We are now in a position to construct supersymmetric actions for the abelian vector superfield. To match with standard conventions we also redefine \[\Lambda = - \frac{i}{2} \Delta ~, \qquad \Delta(y,\theta) = \phi(y) + \sqrt{2}\theta\psi(y) - \theta\theta F(y) ~,\] so that under supersymmetric gauge transformations \[V \to V - \frac{i}{2}\Delta + \frac{i}{2}\bar\Delta ~,\] and \[\begin{aligned} C & \to C - i \mathop{\mathrm{Re}}\phi ~, & \qquad A_\mu & \to A_\mu + i \partial_\mu \mathop{\mathrm{Im}}\phi ~, \\ M & \to M + \frac{i}{2} F ~, & \qquad D & \to D ~, \\ \chi & \to \chi - \frac{i}{\sqrt{2}} \psi ~, & \qquad \lambda & \to \lambda ~. \end{aligned}\]

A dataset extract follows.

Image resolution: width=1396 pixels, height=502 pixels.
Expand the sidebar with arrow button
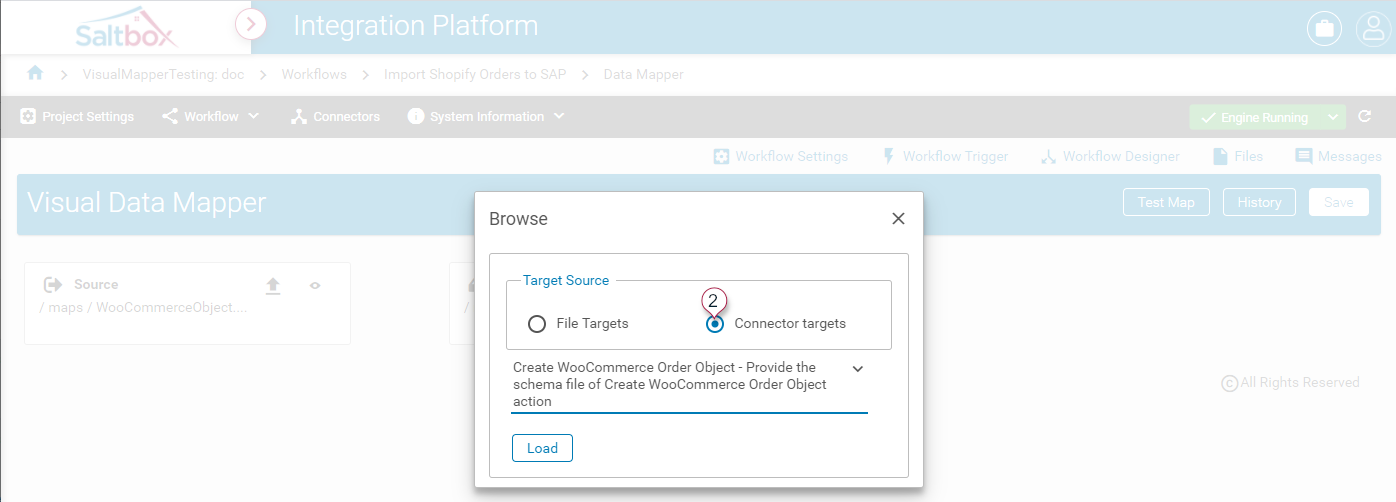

The first type of term we consider is the kinetic term, which is constructed from the following superspace integral \[\int d^4 x d^2\theta \, W^\alpha W_\alpha ~.\] Computing the \(\mathcal{O}(\theta\theta)\) term in \(W^\alpha W_\alpha\) we find \[\begin{split} W^\alpha W_\alpha\big|_{\theta\theta} & = -2i \lambda \sigma^\mu\partial_\mu \bar\lambda + D^2 -\frac{1}{4}(\eta^{\mu\rho}\eta^{\nu\sigma} - \eta^{\nu\rho}\eta^{\mu\sigma} - i \epsilon^{\mu\nu\rho\sigma}) F_{\mu\nu} F_{\rho\sigma} \\ & = -2i \lambda \sigma^\mu\partial_\mu \bar\lambda + D^2-\frac{1}{2} F^{\mu\nu} F_{\mu\nu} + \frac{i}{4}\epsilon^{\mu\nu\rho\sigma}F_{\mu\nu} F_{\rho\sigma} ~, \end{split}\] where we have used that \((\theta\sigma^{\mu\nu}\theta) = \frac{1}{4}(\theta\sigma^\mu\bar\sigma^\nu\theta - \theta\sigma^\nu\bar\sigma^\mu\theta) = 0\) and the identity \[(\sigma^{\mu\nu})^{\alpha\beta}(\sigma^{\rho\sigma})_{\beta\gamma} = \frac{1}{4}(\eta^{\mu\rho}\eta^{\nu\sigma} - \eta^{\nu\rho}\eta^{\mu\sigma} - i \epsilon^{\mu\nu\rho\sigma})\delta^\alpha_\gamma ~.\] Note that the \(\mathcal{O}(\theta\theta)\) term has the same form whether we evaluate the component fields at \(y^\mu\) or \(x^\mu\). The first three terms in \(W^\alpha W_\alpha\big|_{\theta\theta}\) are real, while the final term is imaginary. Introducing the complexified gauge coupling \[\tau = \frac{\theta}{2\pi} + \frac{4\pi i}{g^2} ~,\] where \(g\) is the gauge coupling and \(\theta\) is the theta angle, the kinetic term is given by \[\begin{split} \mathcal{S}_{\text{Maxwell}} & = \mathop{\mathrm{Im}}\Big(\int d^4 x d^2\theta \, \frac{\tau}{8\pi} W^\alpha W_\alpha\Big) \\ & = \int d^4x\, \big(\frac{1}{g^2}(-\frac{1}{4} F^{\mu\nu}F_{\mu\nu} - i\bar \lambda\bar\sigma^\mu\partial_\mu\lambda + \frac{1}{2} D^2) + \frac{\theta}{32\pi^2} \tilde F^{\mu\nu}F_{\mu\nu} \big) ~, \end{split}\] where \(\tilde F^{\mu\nu} = \frac{1}{2}\epsilon^{\mu\nu\rho\sigma}F_{\rho\sigma}\) is the dual field strength. Here the kinetic term \(\mathcal{S}_{\text{Maxwell}}\) is written as an integral over chiral superspace, but the integrand is actually chirally exact \[W^\alpha W_\alpha = -\frac{1}{4} \bar D^2 (W^\alpha D_\alpha V) ~,\] hence strictly speaking it is a D-term.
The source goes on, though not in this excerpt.